SpECTRE  v2021.11.01
Build Profiling and Optimization

# Why is our build so expensive?

SpECTRE makes heavy use of compile-time logic, which is responsible for a lot of the nice type-checking, performance, and flexibility the code has to offer. For instance, our central data structure, the DataBox, uses a type list of several "tags" to determine its contents, as well as to automatically propagate dependencies in compute items.

This use of compile-time logic, however, has the trade-off of making our builds take longer and use more memory than a similar implementation in runtime logic would. There is good reason to believe that some of these costs are payed back at runtime, because many of our compile-time switches permit the final runtime code to be more efficient or avoid unnecessary computation. There is certainly room for optimization, though, either in finding better compile-time implementations of the algorithms, eliminating expensive template instantiations, or moving inefficient parts to runtime. This guide gives a quick outline of some of the methods that can be used to profile the build and possible pitfalls

# Understanding template expenses

The cost of compile-time template logic is a bit non-intuitive if you are used to thinking only of runtime performance. The main reason is that the typical unit of 'cost' in a compile-time operation is the number of instantiated types and functions. Re-using a type that has been instantiated elsewhere (in the same translation unit) typically has a very low compile-time cost, where instantiating a type with new template parameters will incur its own cost, plus any new types that it requires in e.g. type aliases or member functions.
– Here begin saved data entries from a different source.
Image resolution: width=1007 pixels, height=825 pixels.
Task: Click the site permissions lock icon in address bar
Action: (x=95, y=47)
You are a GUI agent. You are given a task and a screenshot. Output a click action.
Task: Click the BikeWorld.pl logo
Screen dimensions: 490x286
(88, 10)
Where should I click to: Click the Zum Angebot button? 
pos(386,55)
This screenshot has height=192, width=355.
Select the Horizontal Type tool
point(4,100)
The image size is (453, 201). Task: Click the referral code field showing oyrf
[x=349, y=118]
Consider a Fibonacci calculation at compile-time:

template <size_t N>
struct Fibonacci {
static constexpr size_t value =
Fibonacci<N - 1>::value + Fibonacci<N - 2>::value;
};
template <>
struct Fibonacci<1> {
static constexpr size_t value = 1;
};
template <>
struct Fibonacci<0> {
static constexpr size_t value = 1;
};

If we were to write the same logic at runtime, the algorithm would be hopelessly inefficient; the recursive calls would cause each call to Fibonacci to make two calls to the same function, resulting in an exponential time algorithm! However, the C++ language will only instantiate unique types, so only N types will be created, giving a linear in compile-time operation.

Compile-time lists and list operations frequently appear in SpECTRE, and should be thought of differently from runtime list operations.
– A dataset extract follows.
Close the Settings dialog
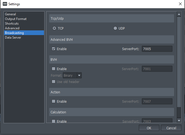Viewport: 185px width, 135px height. pyautogui.click(x=180, y=4)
In compile-time lists, we have no access to true constant-time lookup, speedy algorithms that rely on sorted structures, or more sophisticated data structures (balanced trees, hash tables, etc.). The limitations of compile-time list techniques can cause list operations to be more costly than we could achieve with runtime data structures.
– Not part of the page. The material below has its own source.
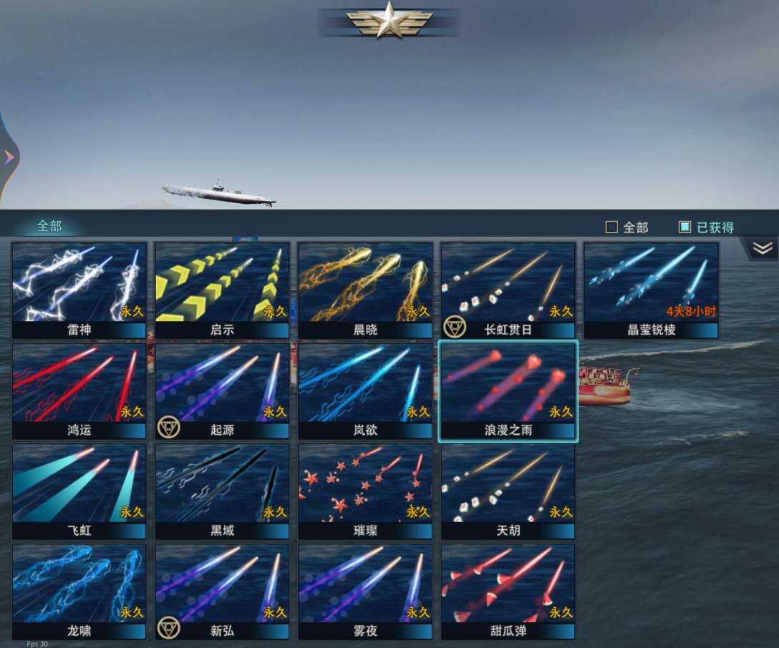Pick the 甜瓜弹 watermelon trail skin
This screenshot has width=779, height=648.
[x=508, y=592]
Consider a basic version of the compile-time list accessor:

template <typename List, size_t Index>
struct list_at;
template <typename ListItem0, typename... ListItems>
struct list_at<tmpl::list<ListItem0, ListItems...>, 0> {
using type = ListItem0;
};
template <typename ListItem0, typename... ListItems, size_t Index>
struct list_at<tmpl::list<ListItem0, ListItems...>, Index> {
using type = typename list_at<tmpl::list<ListItems...>, Index - 1>::type;
};

Now, to access the Nth item in the list, we need to instantiate $$O(N)$$ types. The above implementation is significantly more costly than we would find in practice in template metaprogramming libraries – in particular, our chosen TMPL backend, Brigand, manages the task in $$O(\log(N))$$ (at least in type instantiation count).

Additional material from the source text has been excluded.